Look first at the two words: resolve, intend. Resolve, as a verb, makes me want to clench my teeth and push through the pain. There’s a steeliness about the idea of resolve, a gritty set of the jaw. Intend, on the other hand, strikes me as a little more compassionate. If you intend to do something, there’s a built-in release valve, a way to graciously let yourself off the hook. Choosing intend over resolve for just that reason can get dicey, though: “Gee, I’m sorry. I intended to be nicer to you this year, but golly if the year didn’t just get away from me!” But remember, we’re not choosing between resolve and intend, we’re examining them for their best qualities – resolve: discipline; intent: compassion – and combining those ideas.
Part of my problem with New Year’s Resolutions is that they happen only once a year. Inevitably, I need reminders about these big changes more frequently than annually. Setting an intention occurs with greater frequency, whenever you attend a yoga class. In rolling the New Year’s Resolution into the setting of an intention, you’re building reminders into your goal setting. It’s a lot like setting yourself up to succeed (or to become a nag, depending on your perspective). It’s not taking the easy way out, it’s integrating the best of both ideas - a big, bold, brassy resolution with the gentler reminders of intention - again a set-up for success.

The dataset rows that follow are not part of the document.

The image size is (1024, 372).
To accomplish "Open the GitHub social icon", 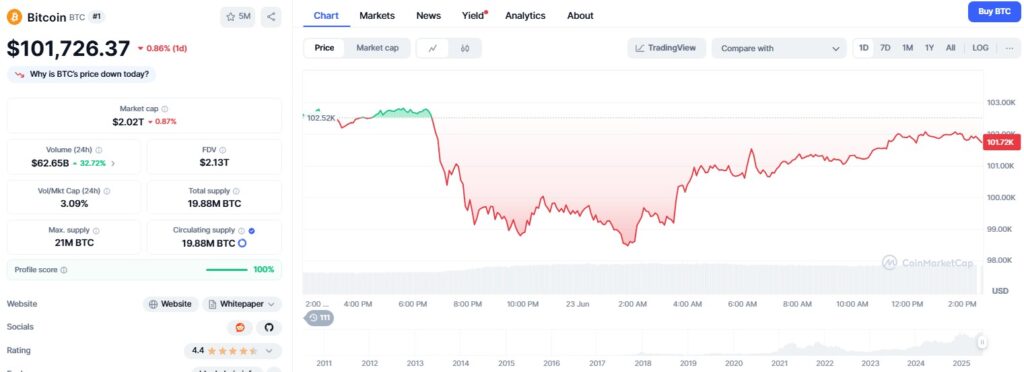I will pyautogui.click(x=268, y=327).
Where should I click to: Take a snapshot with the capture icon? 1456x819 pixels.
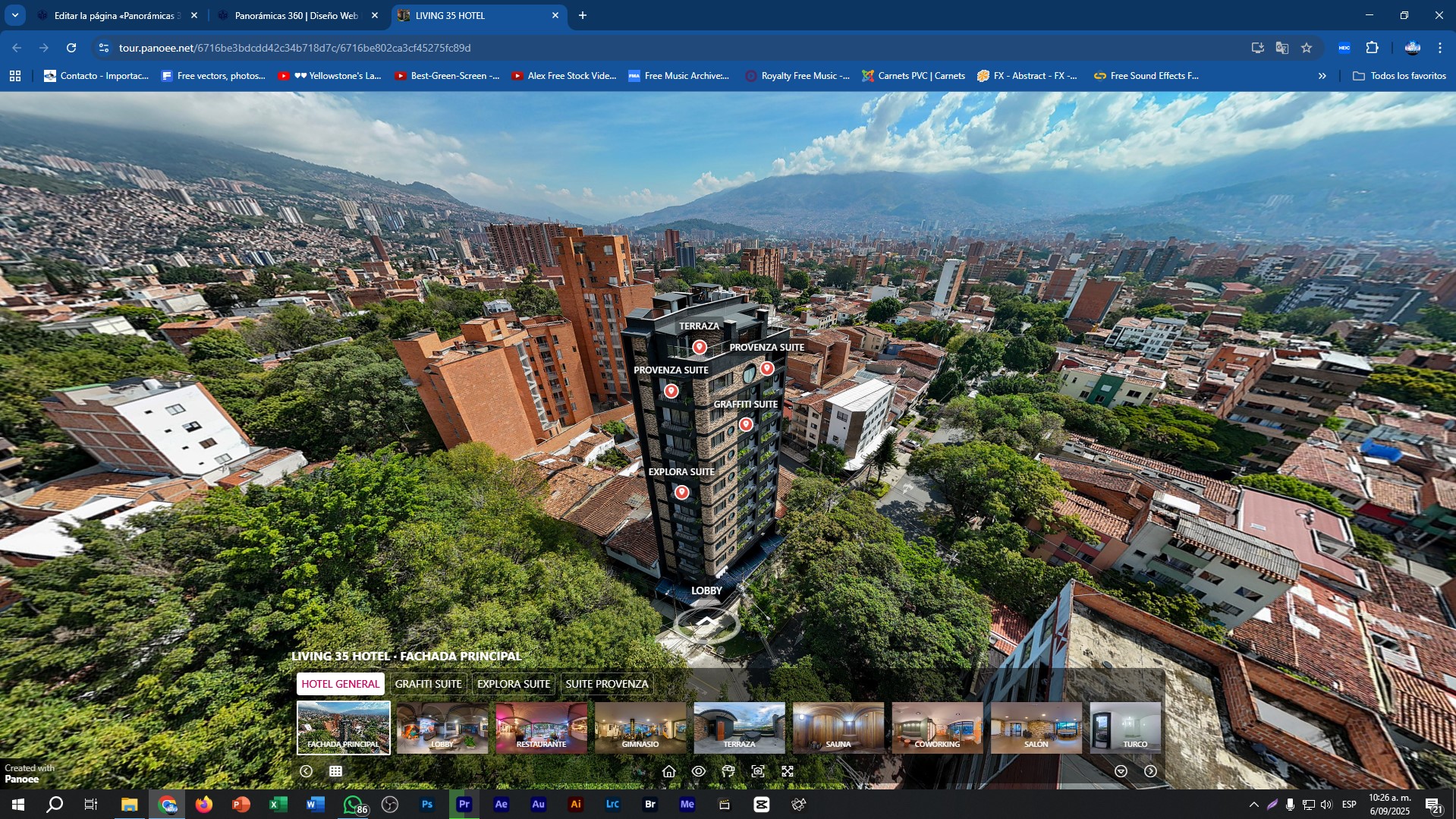(758, 771)
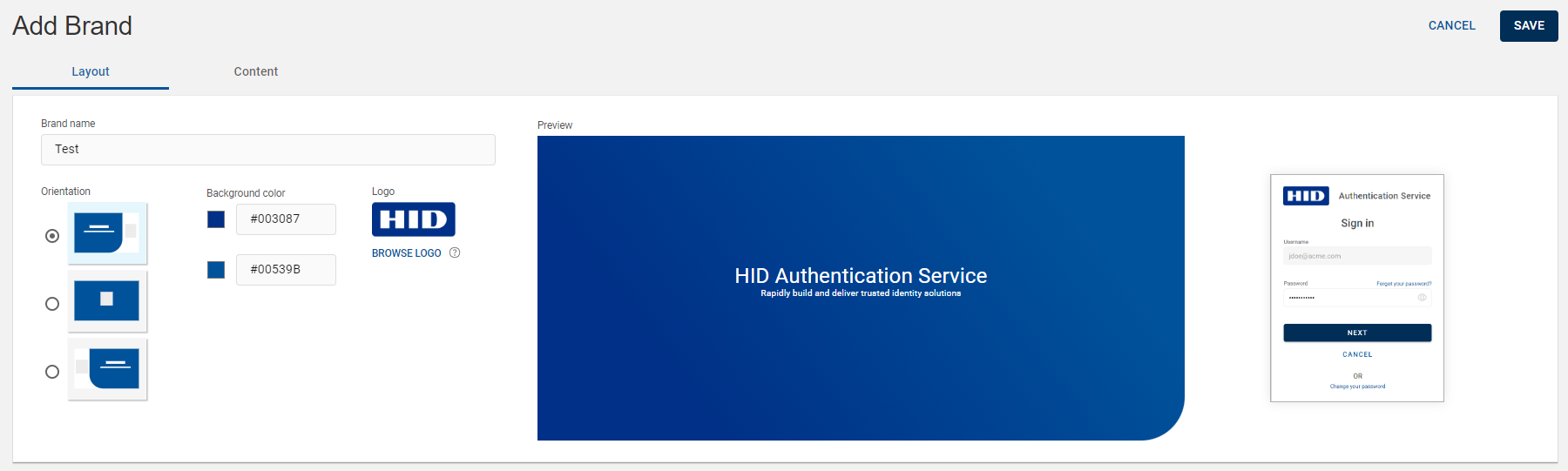Click CANCEL next to the Save button

[x=1451, y=26]
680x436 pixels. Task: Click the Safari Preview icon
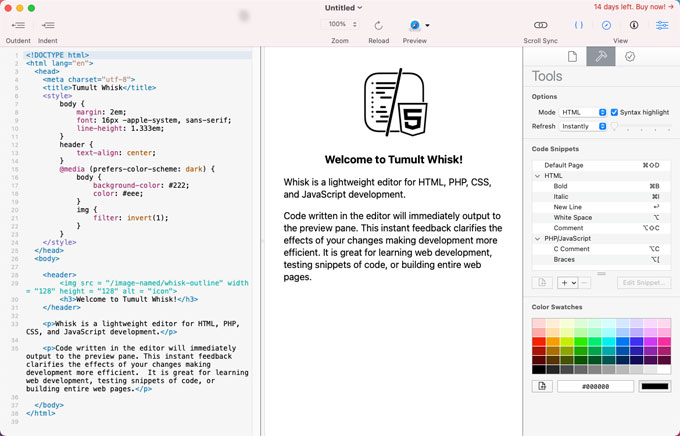(x=415, y=25)
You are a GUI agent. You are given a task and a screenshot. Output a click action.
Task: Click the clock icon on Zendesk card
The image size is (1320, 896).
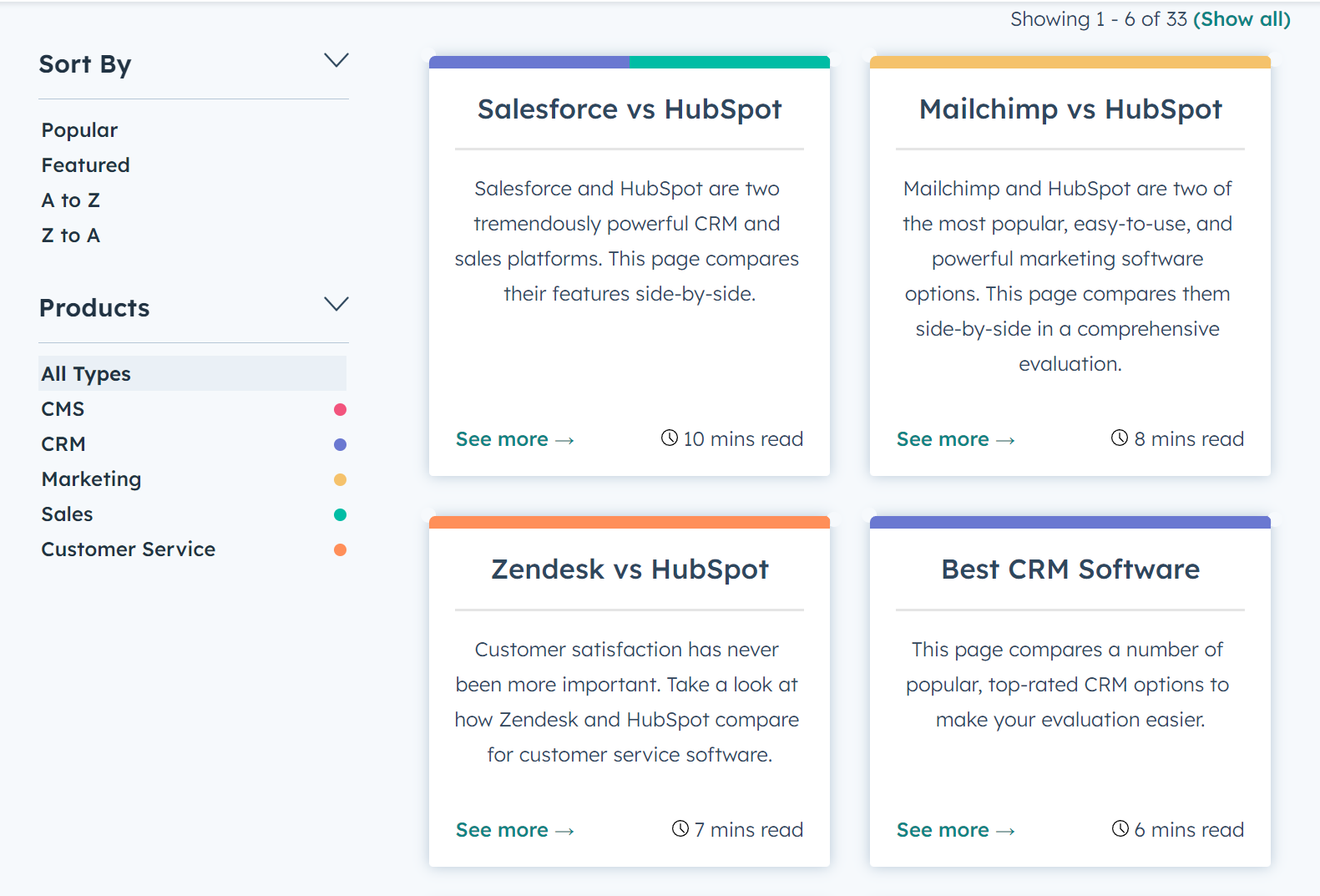[680, 828]

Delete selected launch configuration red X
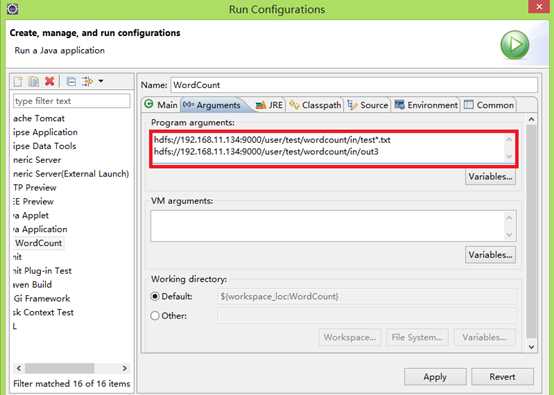[49, 82]
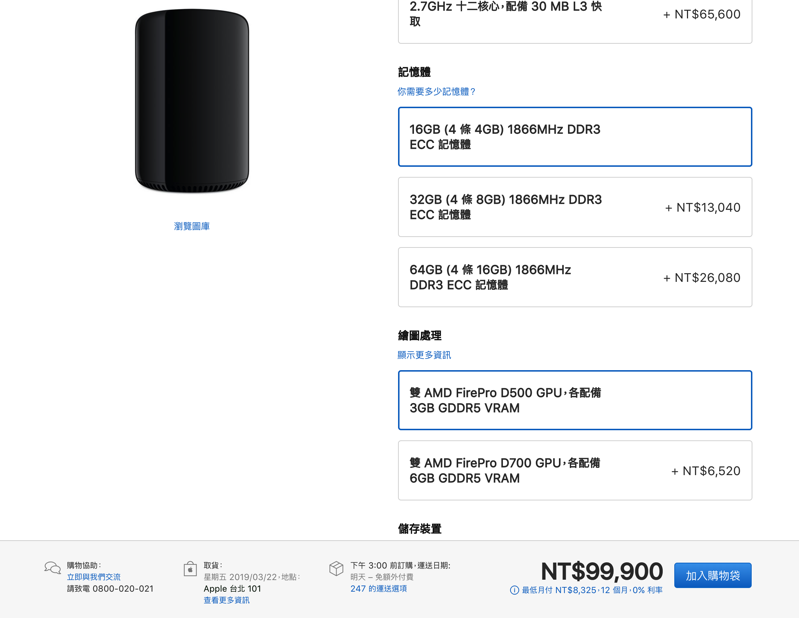Open the '你需要多少記憶體?' help link

pyautogui.click(x=436, y=92)
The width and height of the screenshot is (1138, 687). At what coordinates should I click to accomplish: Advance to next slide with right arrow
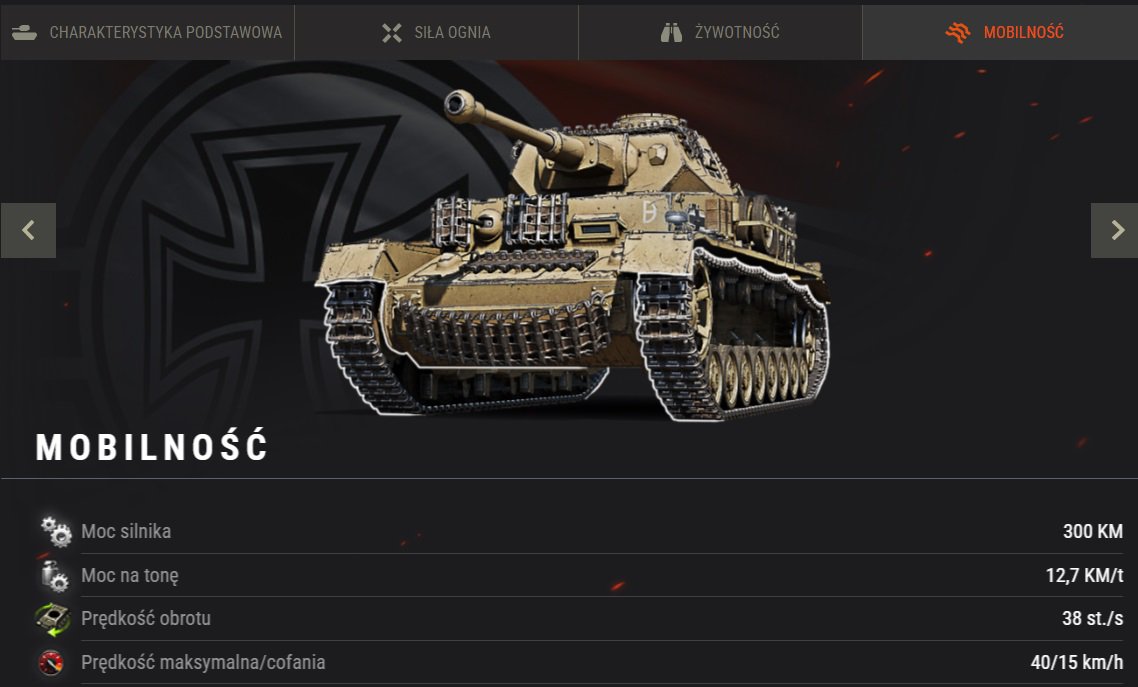(1115, 231)
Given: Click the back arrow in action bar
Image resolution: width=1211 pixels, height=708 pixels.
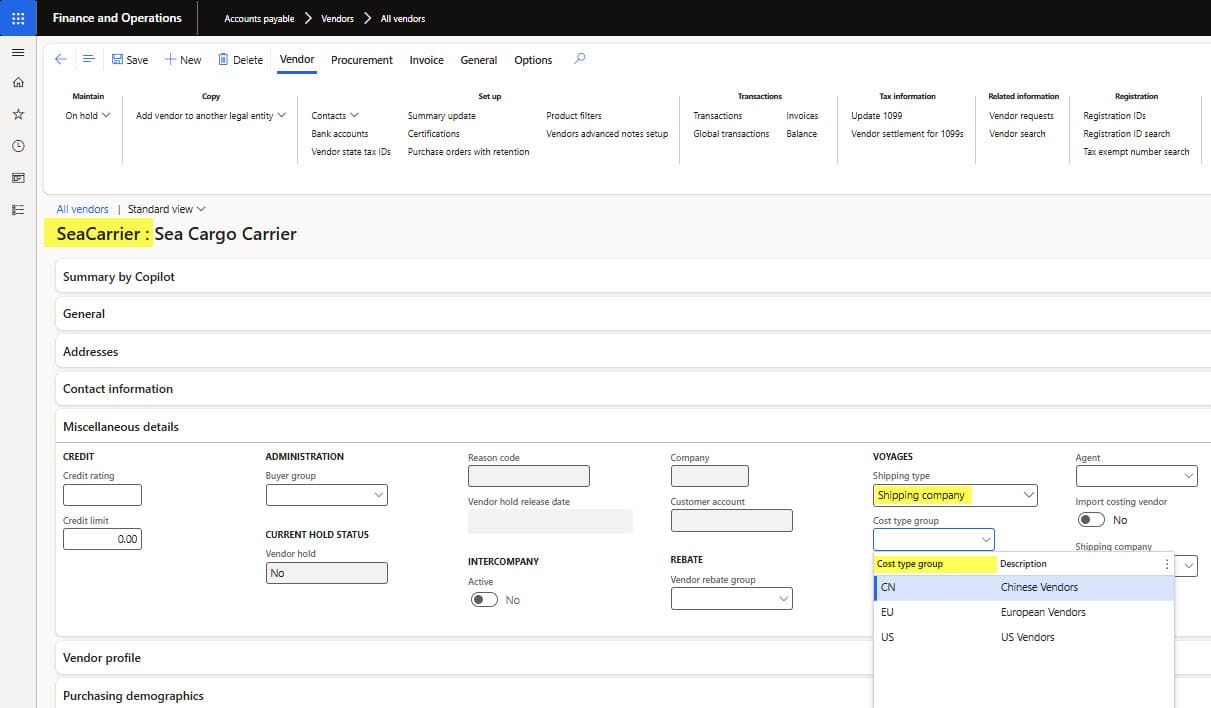Looking at the screenshot, I should click(x=61, y=59).
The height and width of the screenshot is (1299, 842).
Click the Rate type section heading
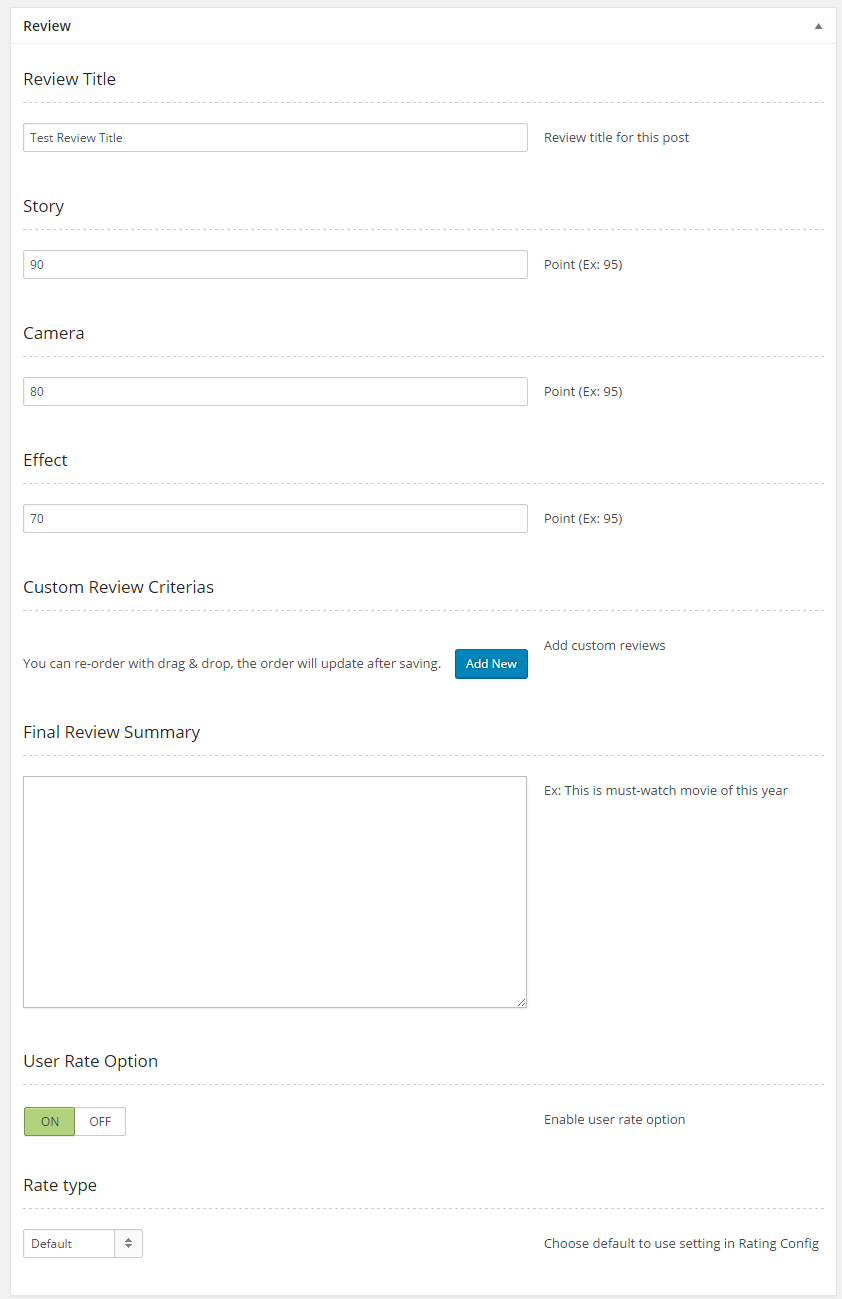point(60,1185)
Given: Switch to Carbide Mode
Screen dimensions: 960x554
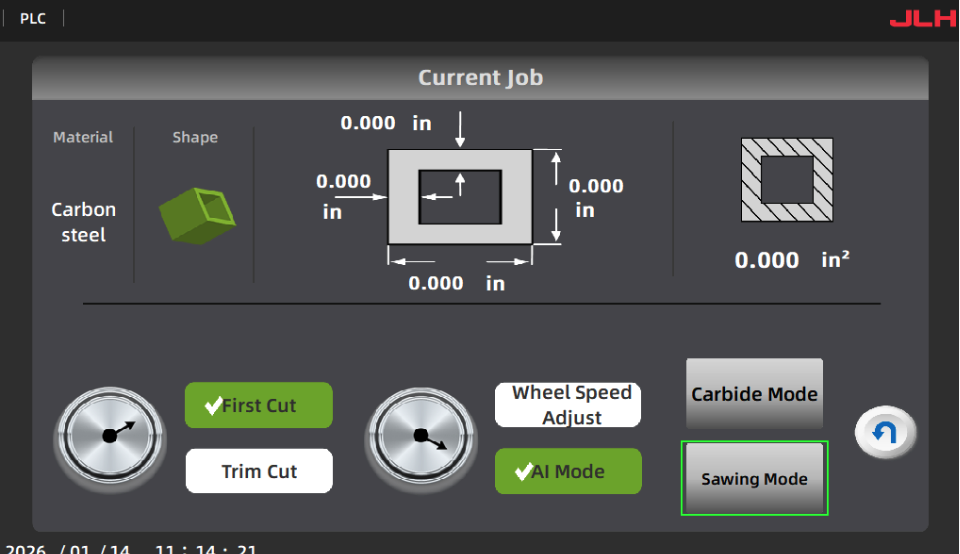Looking at the screenshot, I should pos(754,394).
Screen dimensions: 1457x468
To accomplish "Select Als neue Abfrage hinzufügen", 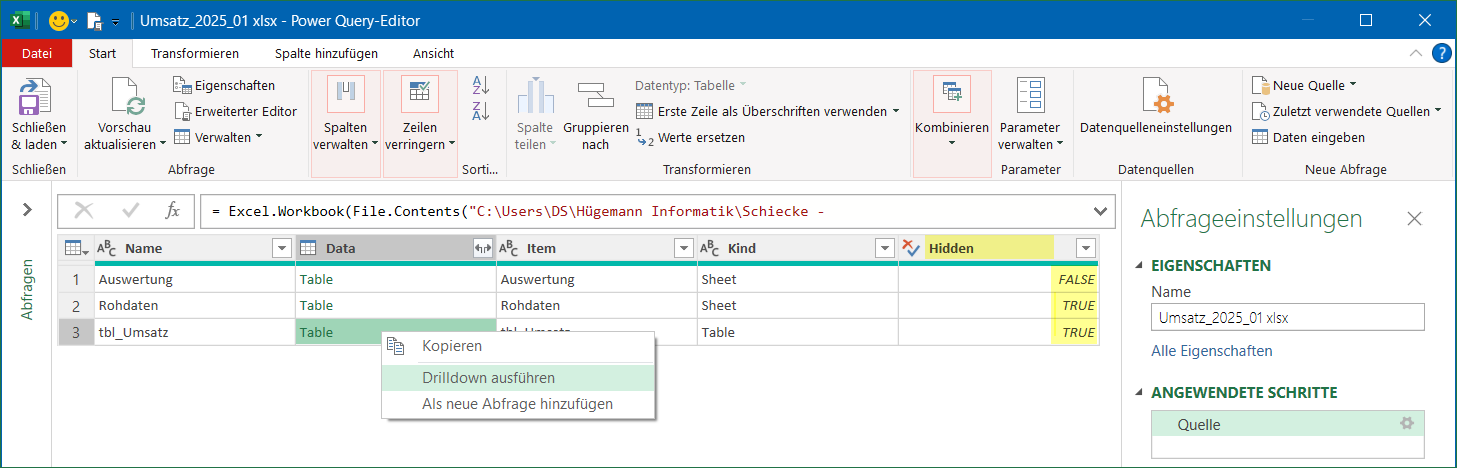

For 2012, I’ve chosen satya, or truthfulness, as my reso-tention/inten-lution. Does that meant that come midnight 12/31/12 I expect to have accomplished truthfulness? Crossed it off my task list? Of course not. I have purposefully chosen a resolution much bigger than my to-do list with the expectation that, as I gently set my intention each week in yoga practice, I will strengthen my resolve to be more truthful in other areas of my life as well. As I practice truthfulness in class – am I being honest about pain versus intensity? am I stopping to ask questions when I don’t understand? – I expect I’ll begin to see other opportunities for honesty off the mat, as well.